Stored items
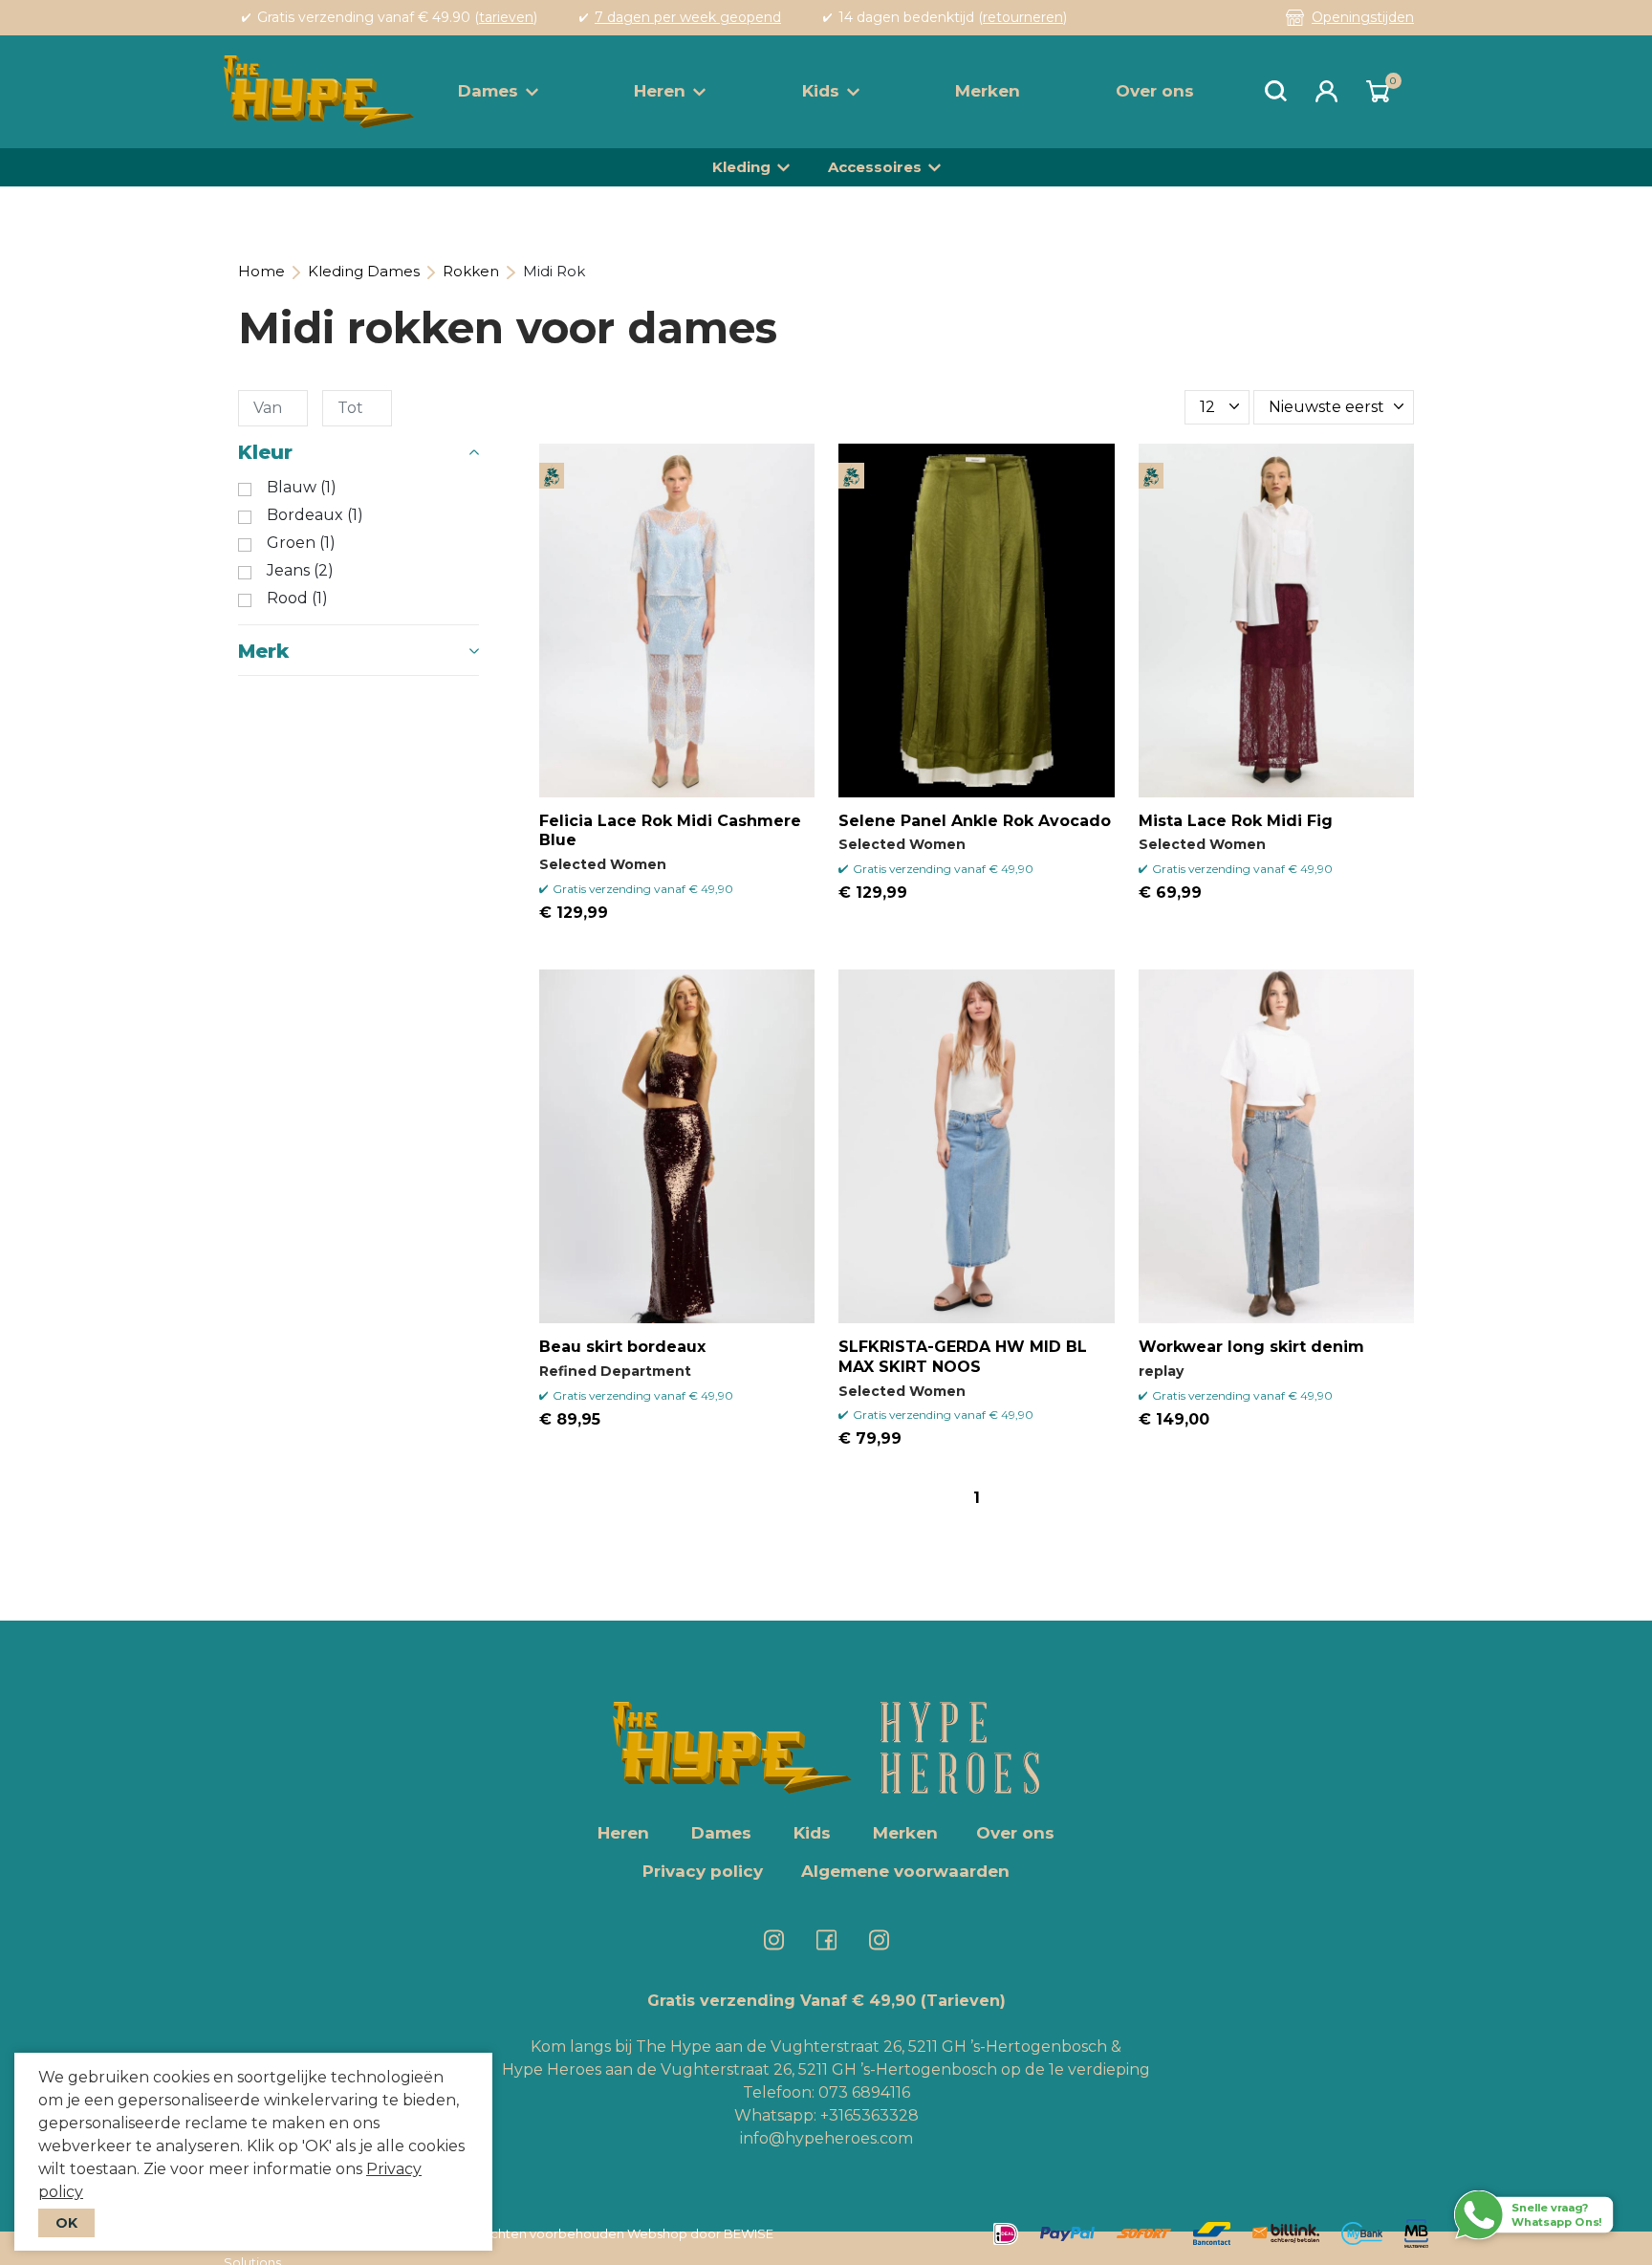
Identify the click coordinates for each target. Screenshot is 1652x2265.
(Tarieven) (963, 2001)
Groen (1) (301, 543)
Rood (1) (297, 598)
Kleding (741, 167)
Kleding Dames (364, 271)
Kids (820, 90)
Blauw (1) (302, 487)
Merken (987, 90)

...

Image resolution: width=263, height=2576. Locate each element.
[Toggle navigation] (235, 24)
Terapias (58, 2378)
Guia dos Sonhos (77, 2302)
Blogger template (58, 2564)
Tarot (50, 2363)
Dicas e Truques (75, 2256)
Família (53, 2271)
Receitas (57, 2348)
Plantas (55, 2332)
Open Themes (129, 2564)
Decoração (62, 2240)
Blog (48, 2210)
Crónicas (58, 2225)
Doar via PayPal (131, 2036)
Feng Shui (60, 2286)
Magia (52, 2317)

■ WORK REQUIRED
Starting at the line above that contains "Receitas (57, 2348)", write out each line exactly until the line that contains "Magia (52, 2317)" has been written, and stop there.

■ TASK RESULT
Receitas (57, 2348)
Plantas (55, 2332)
Open Themes (129, 2564)
Decoração (62, 2240)
Blog (48, 2210)
Crónicas (58, 2225)
Doar via PayPal (131, 2036)
Feng Shui (60, 2286)
Magia (52, 2317)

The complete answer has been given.